238 S.W.2d 266 | Tex. App. | 1951
SEIBERT
v.
SALLY.
Court of Civil Appeals of Texas, Galveston.
*267 Fowler & Conn, Louis A. Pontello, Jr., all of Houston, for appellant.
J. W. Mercer of Houston, for appellee.
GRAVES, Justice.
This statement of the nature and result of the suit, which the record supports and to which the appellant has not objected, is taken from the appellee's brief:
"This is a suit on two promissory notes made by the appellant L. J. Seibert and payable to himself, both dated September 26, 1945, one in the amount of One Thousand Two Hundred ($1,200.00) Dollars, and one in the amount of One Thousand Three Hundred ($1,300.00) Dollars; the evidence showed that L. J. Seibert was engaged in a game of pitch for money with a man named Jack Cole, and that appellant was present at least during a part of the time that the game was in progress; that after the game was over the appellant executed the two notes involved, one for $1,200.00 which the appellant endorsed and delivered to the appellee, R. C. Sally, for money which appellee advanced to him as a loan during the course of the game; the other note for $1,300.00 appellant endorsed and delivered to the said Jack Cole for money lost to him in the card game; Later Jack Cole, who was an employee of the appellee R. C. Sally in the insurance business, delivered, his note to appellee in consideration of money which he owed appellee; The Court found in favor of R. C. Sally on the $1200.00 note with 10% attorney fees and interest; but denied any recovery on the $1300.00 note originally endorsed and delivered to Jack Cole by appellant because the same represented payment of a gambling-debt won in said game of pitch by Jack Cole, in which he and appellant had participated, of which this appellee had knowledge, and hence was an illegal contract."

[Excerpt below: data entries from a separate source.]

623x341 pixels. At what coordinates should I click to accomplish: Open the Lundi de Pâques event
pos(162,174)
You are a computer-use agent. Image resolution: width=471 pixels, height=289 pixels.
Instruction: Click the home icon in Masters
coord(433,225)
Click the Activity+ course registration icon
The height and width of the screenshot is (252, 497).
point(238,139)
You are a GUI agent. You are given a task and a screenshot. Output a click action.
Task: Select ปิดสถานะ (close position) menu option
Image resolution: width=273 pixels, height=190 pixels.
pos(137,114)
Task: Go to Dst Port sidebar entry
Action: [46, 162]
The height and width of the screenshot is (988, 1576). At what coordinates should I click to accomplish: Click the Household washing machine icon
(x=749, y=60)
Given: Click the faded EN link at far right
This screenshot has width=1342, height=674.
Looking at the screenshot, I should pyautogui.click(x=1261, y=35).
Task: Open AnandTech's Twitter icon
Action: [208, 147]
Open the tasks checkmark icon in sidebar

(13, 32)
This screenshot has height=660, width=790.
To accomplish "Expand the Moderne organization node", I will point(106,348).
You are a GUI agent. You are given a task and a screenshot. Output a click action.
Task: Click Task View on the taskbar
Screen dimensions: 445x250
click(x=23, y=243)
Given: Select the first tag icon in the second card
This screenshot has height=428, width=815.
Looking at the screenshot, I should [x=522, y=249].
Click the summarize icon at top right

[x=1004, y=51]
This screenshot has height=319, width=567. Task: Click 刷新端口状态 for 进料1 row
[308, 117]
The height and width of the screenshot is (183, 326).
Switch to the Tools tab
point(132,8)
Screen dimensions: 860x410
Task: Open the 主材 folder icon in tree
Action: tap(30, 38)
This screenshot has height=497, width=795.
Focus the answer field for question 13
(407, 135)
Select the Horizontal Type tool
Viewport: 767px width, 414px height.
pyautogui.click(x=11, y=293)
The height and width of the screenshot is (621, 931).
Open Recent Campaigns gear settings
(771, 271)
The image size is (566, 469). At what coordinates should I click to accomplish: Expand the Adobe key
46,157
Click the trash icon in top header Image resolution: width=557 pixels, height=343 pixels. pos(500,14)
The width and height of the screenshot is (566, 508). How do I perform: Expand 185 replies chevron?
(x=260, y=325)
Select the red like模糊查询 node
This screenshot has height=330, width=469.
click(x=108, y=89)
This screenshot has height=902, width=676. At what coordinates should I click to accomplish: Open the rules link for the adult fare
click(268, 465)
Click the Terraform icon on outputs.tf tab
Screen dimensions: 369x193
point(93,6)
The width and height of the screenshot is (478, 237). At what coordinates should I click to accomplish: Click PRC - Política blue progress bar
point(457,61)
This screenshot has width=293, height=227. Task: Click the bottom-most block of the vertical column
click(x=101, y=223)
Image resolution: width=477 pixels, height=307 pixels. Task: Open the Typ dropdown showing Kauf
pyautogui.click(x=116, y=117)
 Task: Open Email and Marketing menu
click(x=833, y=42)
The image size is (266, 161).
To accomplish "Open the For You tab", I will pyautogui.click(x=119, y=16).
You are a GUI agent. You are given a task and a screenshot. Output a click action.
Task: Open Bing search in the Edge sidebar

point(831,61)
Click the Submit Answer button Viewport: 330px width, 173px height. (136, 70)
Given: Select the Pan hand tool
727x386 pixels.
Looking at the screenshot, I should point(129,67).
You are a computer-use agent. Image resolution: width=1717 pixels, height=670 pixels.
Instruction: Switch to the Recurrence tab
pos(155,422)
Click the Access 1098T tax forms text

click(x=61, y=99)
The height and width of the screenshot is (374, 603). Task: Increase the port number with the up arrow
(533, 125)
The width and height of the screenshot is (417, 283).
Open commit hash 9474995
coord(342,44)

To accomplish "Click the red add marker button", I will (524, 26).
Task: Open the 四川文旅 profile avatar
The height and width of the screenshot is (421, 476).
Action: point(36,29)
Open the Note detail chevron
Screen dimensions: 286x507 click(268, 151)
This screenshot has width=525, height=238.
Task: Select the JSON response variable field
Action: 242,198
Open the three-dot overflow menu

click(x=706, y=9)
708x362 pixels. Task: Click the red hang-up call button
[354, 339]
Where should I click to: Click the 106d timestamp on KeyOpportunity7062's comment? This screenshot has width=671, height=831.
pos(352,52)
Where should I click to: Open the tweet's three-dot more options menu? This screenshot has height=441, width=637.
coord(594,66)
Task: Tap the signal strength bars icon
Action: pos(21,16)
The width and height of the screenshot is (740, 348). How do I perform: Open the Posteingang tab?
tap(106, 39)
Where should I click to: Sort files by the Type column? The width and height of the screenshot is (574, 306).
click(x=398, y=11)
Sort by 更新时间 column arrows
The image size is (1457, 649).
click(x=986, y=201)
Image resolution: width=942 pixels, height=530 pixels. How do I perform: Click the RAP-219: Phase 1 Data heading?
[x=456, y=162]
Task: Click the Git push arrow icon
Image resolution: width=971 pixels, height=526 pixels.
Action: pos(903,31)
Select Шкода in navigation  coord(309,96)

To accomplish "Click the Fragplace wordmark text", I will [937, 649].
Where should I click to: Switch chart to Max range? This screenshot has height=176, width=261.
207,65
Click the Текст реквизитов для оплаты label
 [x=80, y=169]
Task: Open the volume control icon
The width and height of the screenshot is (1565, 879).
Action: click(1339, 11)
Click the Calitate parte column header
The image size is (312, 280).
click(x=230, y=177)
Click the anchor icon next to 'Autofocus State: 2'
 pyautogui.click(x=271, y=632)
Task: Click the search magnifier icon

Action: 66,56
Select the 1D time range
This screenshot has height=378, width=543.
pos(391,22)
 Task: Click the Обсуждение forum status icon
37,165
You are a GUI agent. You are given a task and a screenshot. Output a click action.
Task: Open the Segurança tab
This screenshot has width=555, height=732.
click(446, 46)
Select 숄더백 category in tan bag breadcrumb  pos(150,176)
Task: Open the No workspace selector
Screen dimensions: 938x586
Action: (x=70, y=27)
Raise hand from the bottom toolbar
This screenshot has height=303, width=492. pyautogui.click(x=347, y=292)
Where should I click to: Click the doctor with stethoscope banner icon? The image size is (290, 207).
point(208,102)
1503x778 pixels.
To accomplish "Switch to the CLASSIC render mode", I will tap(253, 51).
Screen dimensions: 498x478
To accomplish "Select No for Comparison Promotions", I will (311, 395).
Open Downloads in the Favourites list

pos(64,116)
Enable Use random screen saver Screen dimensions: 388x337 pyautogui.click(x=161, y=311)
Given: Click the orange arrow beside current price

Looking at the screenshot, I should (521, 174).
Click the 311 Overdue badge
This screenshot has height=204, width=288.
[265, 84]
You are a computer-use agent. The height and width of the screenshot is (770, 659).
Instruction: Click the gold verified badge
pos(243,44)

Appellant states these two points-of-error:
1. The evidence showed that plaintiff's cause-of-action was barred by the statute of limitation, Article 5527, R.C.S., providing that such a suit on a promissory note had to be brought within four years after the cause-of-action accrued.
2. The court erred in granting the appellee judgment against the appellant upon the $1,200.00-note, and "as it appeared from the evidence that such promissory note was given in furtherance and payment of a gambling transaction, hence there was no legal consideration for it."
Neither point, it is determined, can be sustained.
As affects the claim for limitation, the $1,200.00-note was dated September 26, 1945, and the suit was filed thereon on September 26, 1949; hence, it was filed within the four-year period.
Under our law, both statutory and by judicial construction, the terms "one year" and "one month" mean a calendar year, and a calendar month; hence, the appellee in this instance had all of September 26 of 1949, within which to file his suit, wherefore it was brought within the four-year period. These authorities are thought to substantiate that conclusion: Key v. Forshagen, Tex.Civ. App., 57 S.W.2d 232; Douglas v. Acacia Mut. Life Ins. Co., Tex.Civ.App., 118 S.W.2d 643; Price v. Wood, Tex.Civ.App., 88 S.W.2d 530; Article 23, Revised Civil Statutes, Sections 15 and 16; Gardner v. Universal Life & Acc. Ins. Co., Tex.Civ. App., 164 S.W.2d 582, error dismissed.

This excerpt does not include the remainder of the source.